The Funnel Isn't the Whole Picture — Mapping the Customer Journey

The Funnel Isn't the Whole Picture — Mapping the Customer Journey

29 Feb 2020 Marketing

Sales aren’t simple — ask anyone in the sales department, and they’ll tell you that the neat-and-orderly sales funnel isn’t a fair representation of how customers are won and revenue is increased. The process of gaining a customer is a far more complex journey than the sales funnel suggests — a journey full of twists, turns, and multiple touchpoints. Marketing optimization today requires a wide field of vision; instead of focusing all of your marketing spend on a limited number of channels to drive sales, marketing directors must de-focus and pay attention to many channels at once. For some of us, that may seem a bit counterintuitive.

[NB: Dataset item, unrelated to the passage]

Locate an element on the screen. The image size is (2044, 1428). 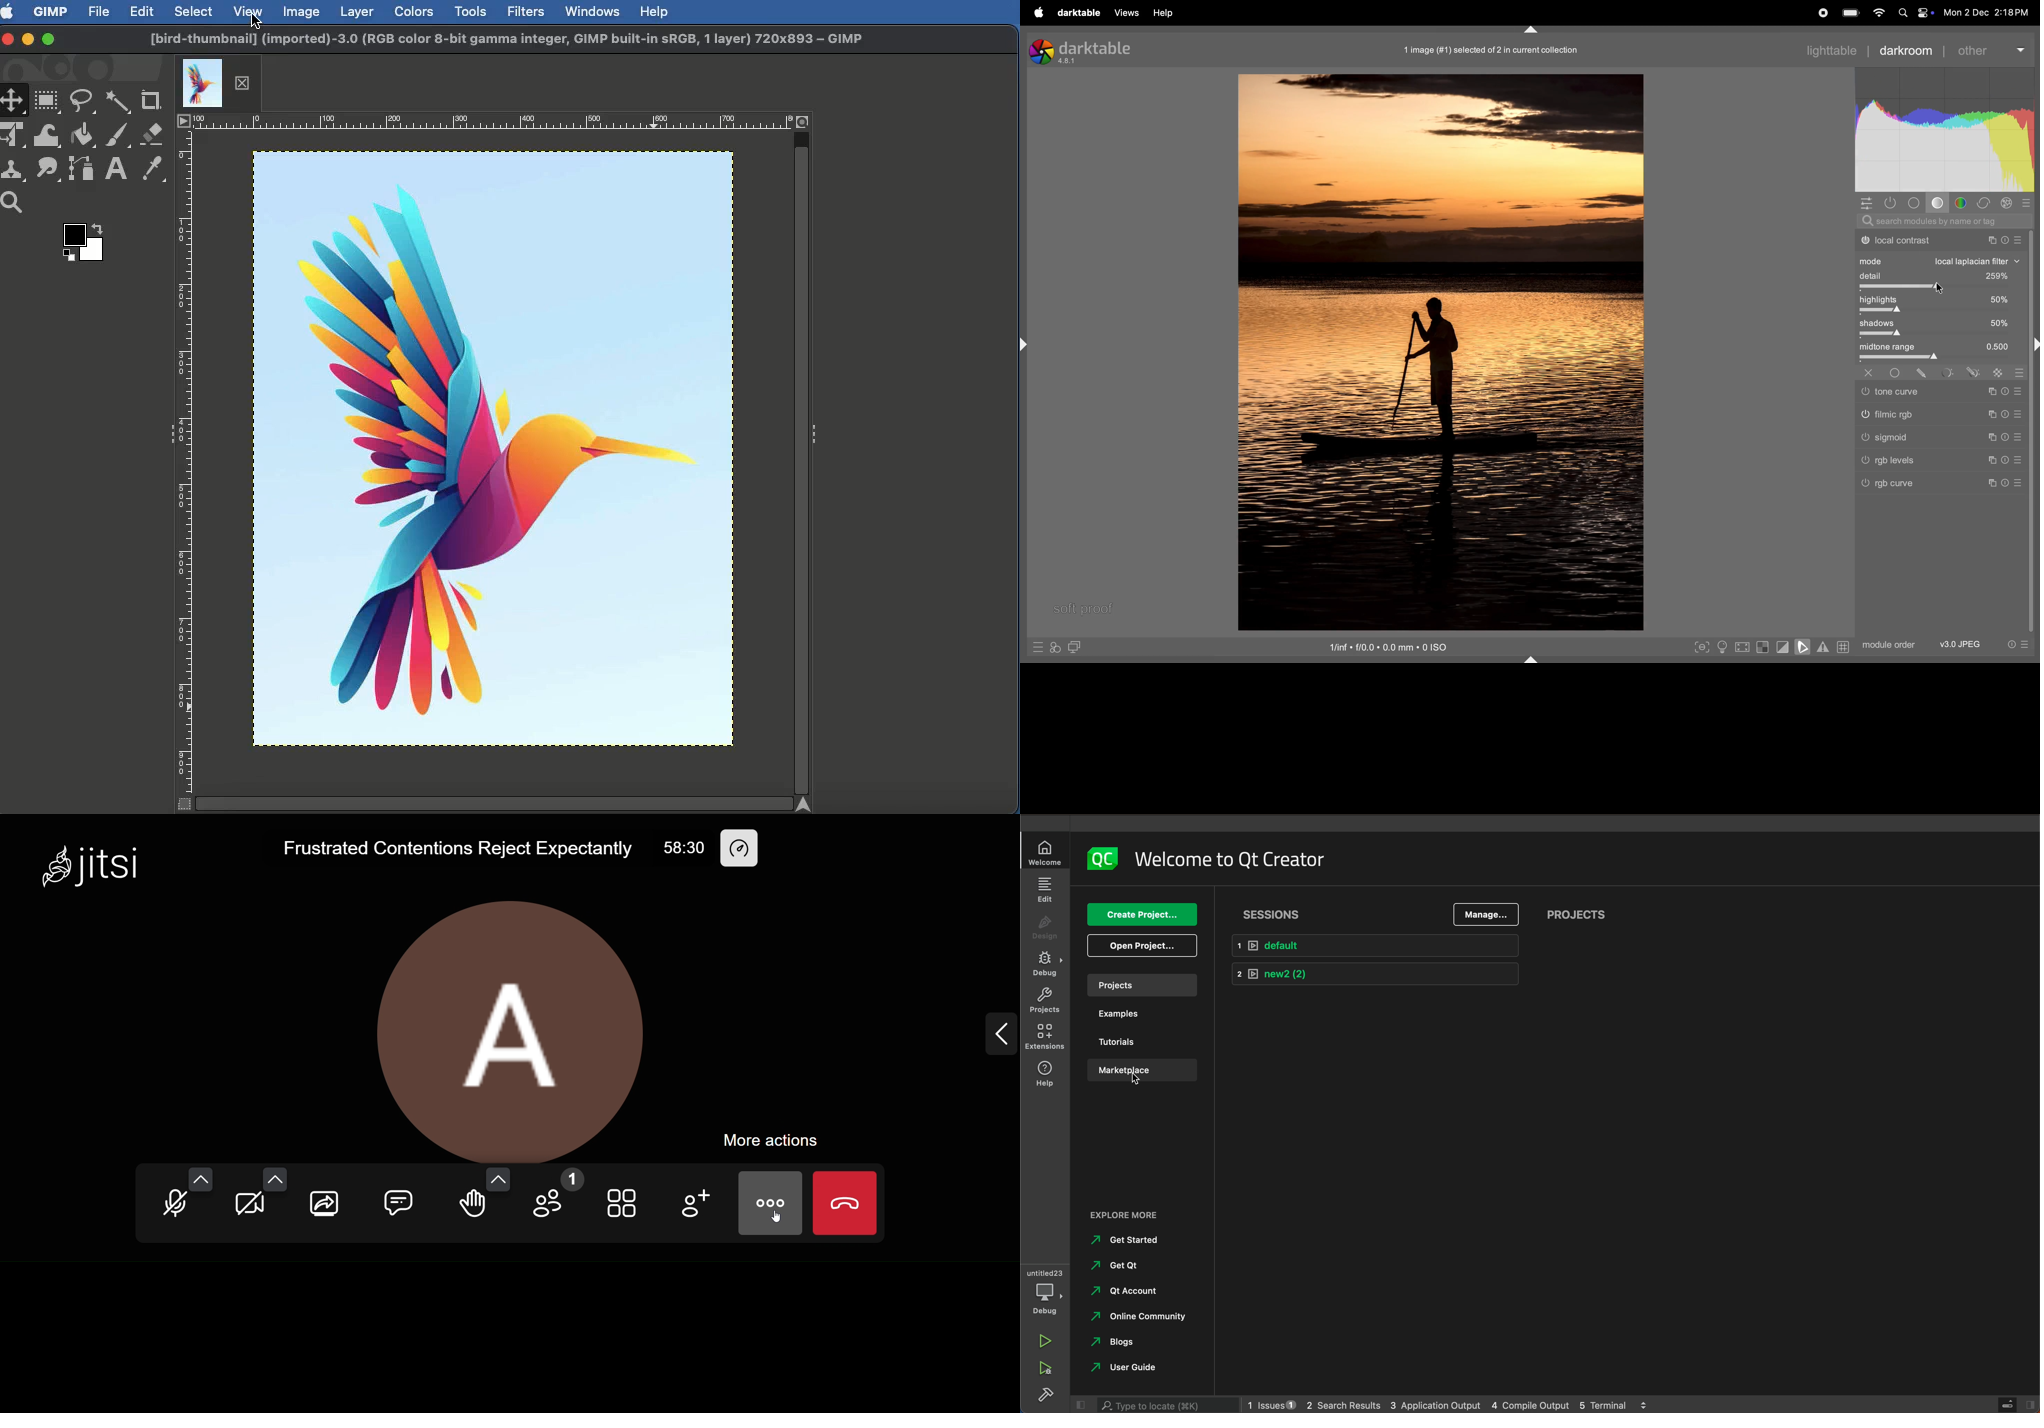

In lieu of a sales funnel, you need a sales radar.

Back in the days of single-channel sales and the traditional marketing/sales funnel, the marketing department's job was simply to attract customers to the mouth of the funnel, then nudge them in. The customer touched only a few channels — an initial mail ad, a TV commercial announcing a coupon, etc. Then, the customer would choose to buy based on their awareness and your price point. Asking a customer how they heard of your product was relatively easy and gave a decent metric of effective marketing techniques.

With the advent of the digital revolution, companies connect with customers via a variety of touchpoints. Effective marketing now depends upon being able to develop audience representations of potential customers and develop marketing strategies tailored to that audience. Effective engagement involves multiple touchpoints, a complex path to purchase, and a rich understanding of the customer’s journey.

Mapping your customer's journey.

Marketing now requires a high degree of customer insight — what MCorp Consulting's Michael Hinshaw calls an "outside-in view" of your company's sales environment. Through careful research, you must understand the process from your customer's perspective and tailor your responses to what he or she perceives. You need to understand what your customer expects at each point along the journey and be prepared to meet those expectations.

How do you meet customers' expectations? By continually testing the marketing and sales experiences your company offers and identifying the gaps between what your customers want from the engagement process and what you actually provide.

Once you have mapped your customers' journey, you need then to work with lateral teams inside your company to share your findings and improve those experiences. It is, in fact, your job now to engage with potential customers where they are and help understand what motivates them to buy.

Consumer behavioral analysis: understanding how each customer moves and why.

Marketing in a multi-channel environment requires enhanced situational awareness. You need to understand each representative audience’s intent and motivations, so that you can engage individual customers effectively. Segmented marketing is a step in the right direction, but we now know that customers represent a much broader spectrum than a few lumped-together groups.

An individual customer may be an amalgamation of characteristics belonging to several different segments. This is a far more sophisticated view of cut-and-dried demographic information that traditional marketers have been comfortable with. We are increasingly finding that those who fail to embrace the demographic-first view aren’t as successful as companies who understand representative audiences.

A successful marketer needs to develop methods of tailoring the customer journey to the individual buyer, as well as celebrating those differences. Effective marketing optimization today means that the customer experience needs to be well thought-out, predictive, interactive and customizable.